A Kawangware, un bidonville de Nairobi, les déchets s'accumulent entre les habitations et sur le chemin de l'école, menaçant la santé des habitants. Crédit: Claudia Lacave / Hans Lucas.
A Kawangware, un bidonville de Nairobi, les conditions WASH n'étaient déjà pas optimales avant la sécheresse.
Crédit : Claudia Lacave / Hans Lucas.

Sans eau potable pour boire, nettoyer les aliments ou se laver les mains, les conditions d'hygiène se sont détériorées. Lorsque la pluie est finalement tombée, elle a provoqué des inondations, emportant les déchets et les carcasses d'animaux morts, détruisant les systèmes d'approvisionnement en eau et d'assainissement et entraînant la contamination de l'eau.

Un vaccin oui, mais en quantité insuffisante

Les conditions WASH n'étaient déjà pas optimales avant cet événement climatique. En 2018, la Banque mondiale a signalé que l'accès à des installations sanitaires améliorées n'avait augmenté que de 5% entre 1990 et 2015. Le gouvernement affirme s'être concentré sur l'accès à l'eau potable, qui atteignait 59% de la population en 2020. Selon l'UNICEF, à cette époque, 9,9 millions de Kényans buvaient directement de l'eau de surface contaminée et 5 millions pratiquaient la défécation à l'air libre, alors que seuls 25% de la population disposaient d'installations pour se laver les mains chez eux. Les installations sanitaires sont sous pression en raison de la croissance démographique, et les pratiques culturelles entravent l'adoption de messages sanitaires.

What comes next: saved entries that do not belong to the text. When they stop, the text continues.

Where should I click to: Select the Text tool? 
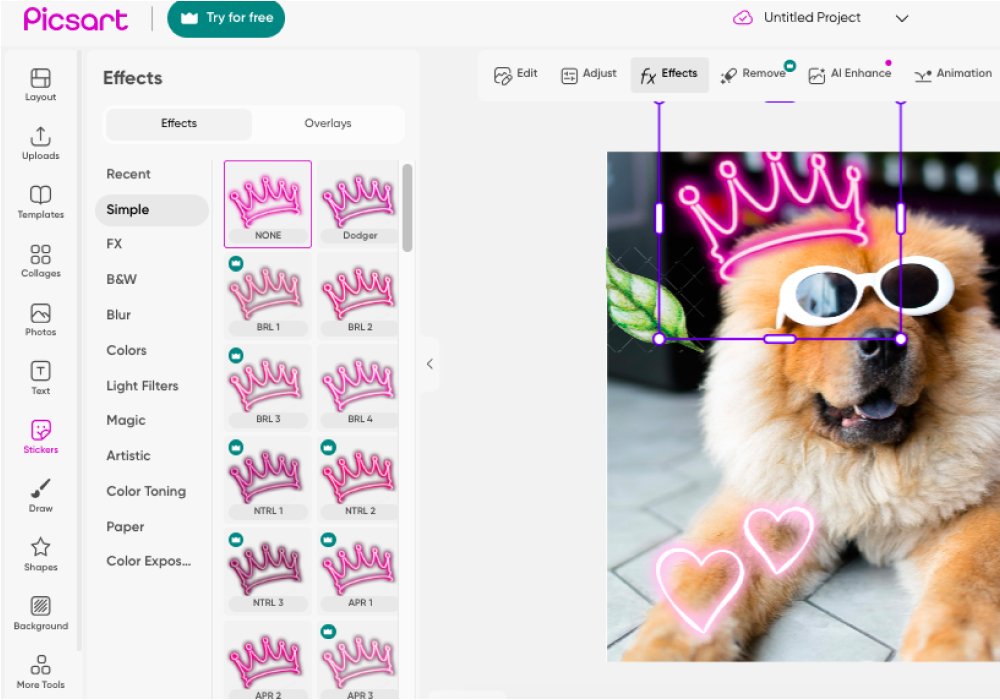(x=41, y=378)
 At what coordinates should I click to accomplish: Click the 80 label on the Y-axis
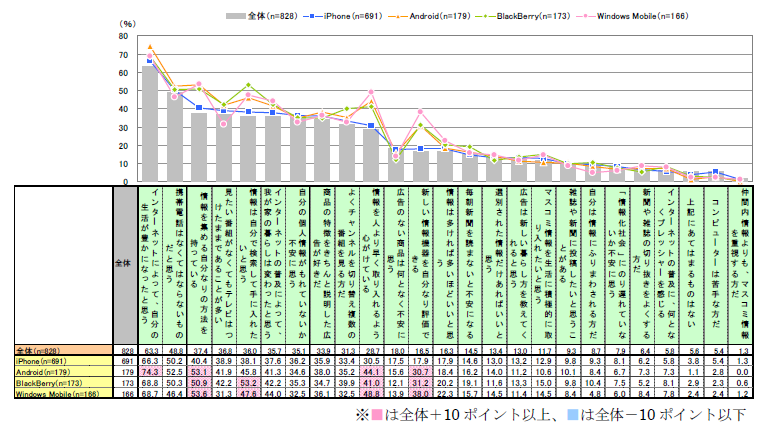(x=122, y=36)
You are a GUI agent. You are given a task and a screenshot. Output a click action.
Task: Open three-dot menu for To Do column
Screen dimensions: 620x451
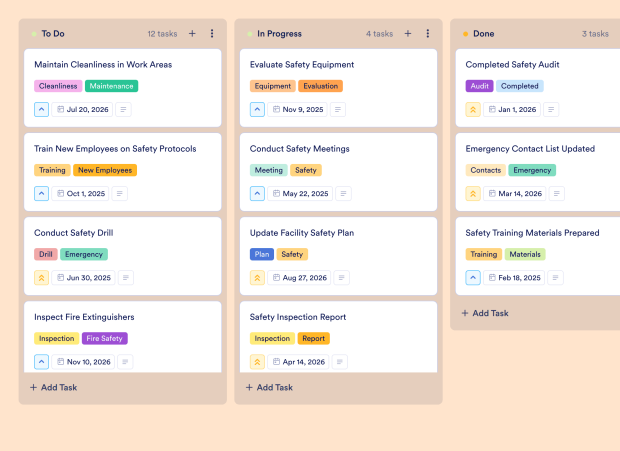(x=212, y=33)
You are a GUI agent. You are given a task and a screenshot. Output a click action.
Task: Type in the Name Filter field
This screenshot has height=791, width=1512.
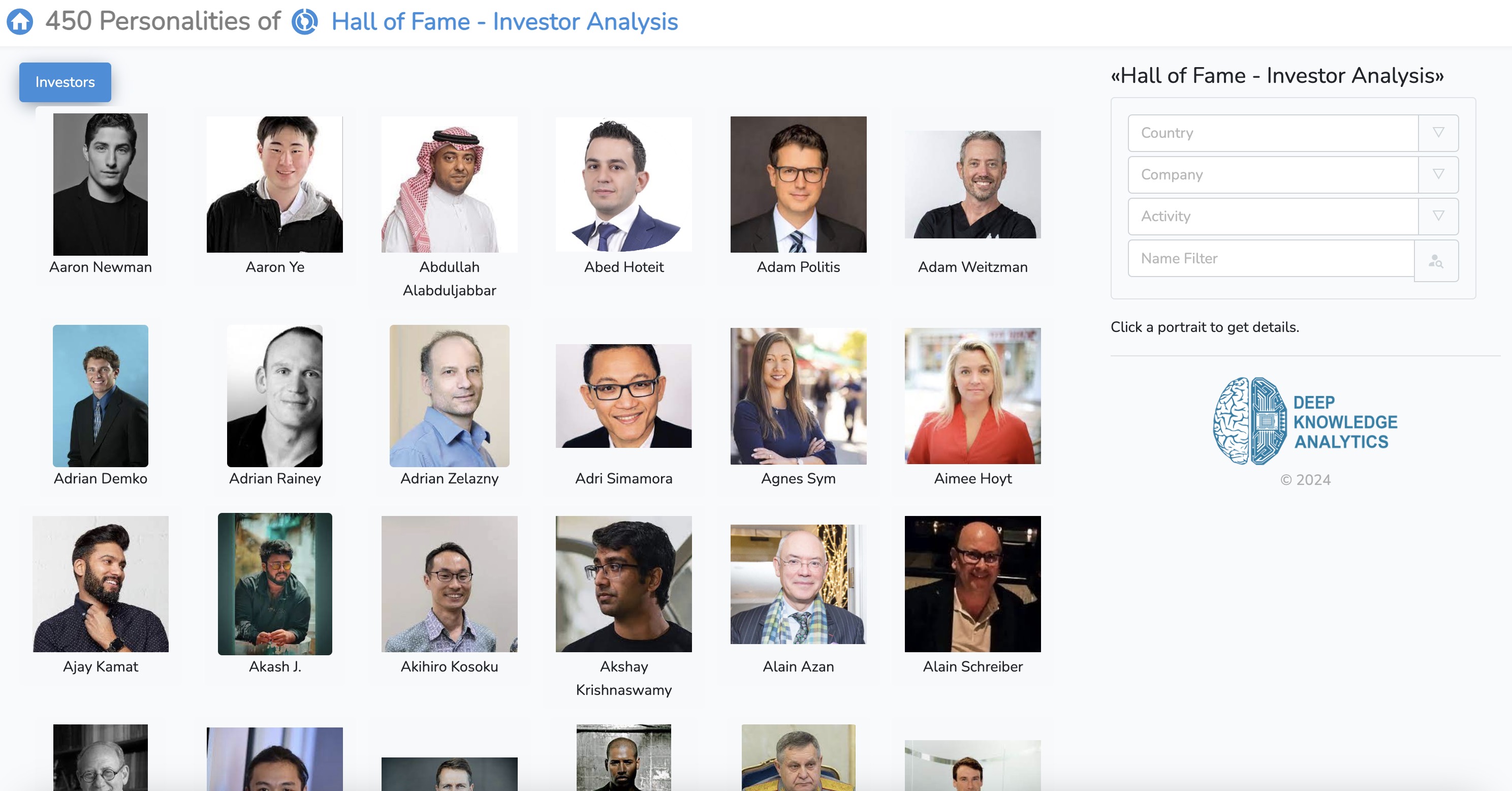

Ces conditions sont particulièrement préoccupantes dans les camps de réfugiés, comme à Dadaab, où Médecins Sans Frontières a lancé l'alerte concernant l'épidémie de choléra en mars dernier. Le Dr. Amoth souligne : "Il est nécessaire de décongestionner les camps et d'améliorer les conditions d'hygiène. Le contrôle du choléra est menacé par l'afflux continu de réfugiés en provenance des comtés voisins." Il ajoute que la campagne de vaccination publique organisée en février, grâce au Groupe international de coordination de l'approvisionnement en vaccins (GIC), a permis de réduire considérablement le nombre de cas à Garissa, où se trouve un immense camp abritant 30 000 personnes.

Selon le ministère, les résultats préliminaires montrent une grande efficacité du vaccin oral contre le choléra administré à 2,2 millions de personnes dans les quatre comtés les plus touchés. Cependant, en raison de la pénurie mondiale de vaccins, les patients n'ont reçu qu'une seule dose au lieu des deux doses habituellement nécessaires pour une protection de deux ans. L'OMS salue les efforts pour contrôler l'épidémie dans 17 comtés, mais reste vigilante. "Le choléra recule, mais si nous relâchons notre attention, il peut rapidement revenir. Nous avons besoin de financement pour soutenir les activités de réponse, pour atteindre zéro cas et maintenir ce chiffre", insiste le Dr. Livinus.